- **Task prompt**
In the records below, find the line containing "You are a GUI agent. The screenshot is 412×2362.", then reproduce that line and every one after it to the end, exactly and alone.

(Data)

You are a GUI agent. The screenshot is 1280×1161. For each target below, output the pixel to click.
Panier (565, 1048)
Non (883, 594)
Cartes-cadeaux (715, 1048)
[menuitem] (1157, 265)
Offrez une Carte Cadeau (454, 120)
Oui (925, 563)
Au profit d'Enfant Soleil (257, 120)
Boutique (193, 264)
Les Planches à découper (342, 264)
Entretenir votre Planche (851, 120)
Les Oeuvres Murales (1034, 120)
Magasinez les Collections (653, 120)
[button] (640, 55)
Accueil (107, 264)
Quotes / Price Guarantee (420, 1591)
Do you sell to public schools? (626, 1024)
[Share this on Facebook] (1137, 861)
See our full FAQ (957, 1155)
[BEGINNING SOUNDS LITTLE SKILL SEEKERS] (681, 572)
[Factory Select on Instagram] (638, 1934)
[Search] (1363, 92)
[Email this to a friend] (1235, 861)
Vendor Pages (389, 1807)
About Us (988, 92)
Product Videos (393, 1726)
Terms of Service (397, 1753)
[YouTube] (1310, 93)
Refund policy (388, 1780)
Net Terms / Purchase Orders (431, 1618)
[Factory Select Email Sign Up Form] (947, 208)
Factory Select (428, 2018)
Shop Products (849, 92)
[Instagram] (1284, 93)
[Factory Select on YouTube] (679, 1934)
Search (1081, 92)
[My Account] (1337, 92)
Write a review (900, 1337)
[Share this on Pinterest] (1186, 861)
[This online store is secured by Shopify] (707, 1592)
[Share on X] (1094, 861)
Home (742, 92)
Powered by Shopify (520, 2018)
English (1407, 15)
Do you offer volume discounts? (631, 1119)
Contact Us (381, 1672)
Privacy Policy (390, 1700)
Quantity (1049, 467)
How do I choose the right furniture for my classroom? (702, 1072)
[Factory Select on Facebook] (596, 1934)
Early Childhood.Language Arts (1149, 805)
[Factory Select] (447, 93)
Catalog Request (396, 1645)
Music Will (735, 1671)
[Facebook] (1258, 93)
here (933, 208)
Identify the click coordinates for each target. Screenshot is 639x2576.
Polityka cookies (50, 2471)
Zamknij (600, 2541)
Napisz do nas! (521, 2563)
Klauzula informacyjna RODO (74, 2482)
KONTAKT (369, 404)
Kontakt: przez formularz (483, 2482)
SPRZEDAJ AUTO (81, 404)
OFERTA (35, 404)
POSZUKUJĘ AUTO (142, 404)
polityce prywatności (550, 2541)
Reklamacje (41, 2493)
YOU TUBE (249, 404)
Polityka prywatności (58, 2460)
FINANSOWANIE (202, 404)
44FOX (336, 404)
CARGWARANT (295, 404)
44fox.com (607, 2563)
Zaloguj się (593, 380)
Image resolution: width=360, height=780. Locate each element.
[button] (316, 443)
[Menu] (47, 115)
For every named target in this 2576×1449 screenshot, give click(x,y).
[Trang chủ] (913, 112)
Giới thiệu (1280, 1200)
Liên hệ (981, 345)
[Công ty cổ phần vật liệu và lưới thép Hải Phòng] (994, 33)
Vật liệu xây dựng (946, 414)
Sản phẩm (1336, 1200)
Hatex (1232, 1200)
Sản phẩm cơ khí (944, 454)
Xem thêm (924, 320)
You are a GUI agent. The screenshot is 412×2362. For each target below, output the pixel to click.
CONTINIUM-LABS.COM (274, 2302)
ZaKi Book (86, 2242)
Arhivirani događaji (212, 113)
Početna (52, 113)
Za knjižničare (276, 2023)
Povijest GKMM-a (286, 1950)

(End Data)

- **Output below**
You are a GUI agent. The screenshot is 412×2362. For each target below, output the pixel to click.
CONTINIUM-LABS.COM (274, 2302)
ZaKi Book (86, 2242)
Arhivirani događaji (212, 113)
Početna (52, 113)
Za knjižničare (276, 2023)
Povijest GKMM-a (286, 1950)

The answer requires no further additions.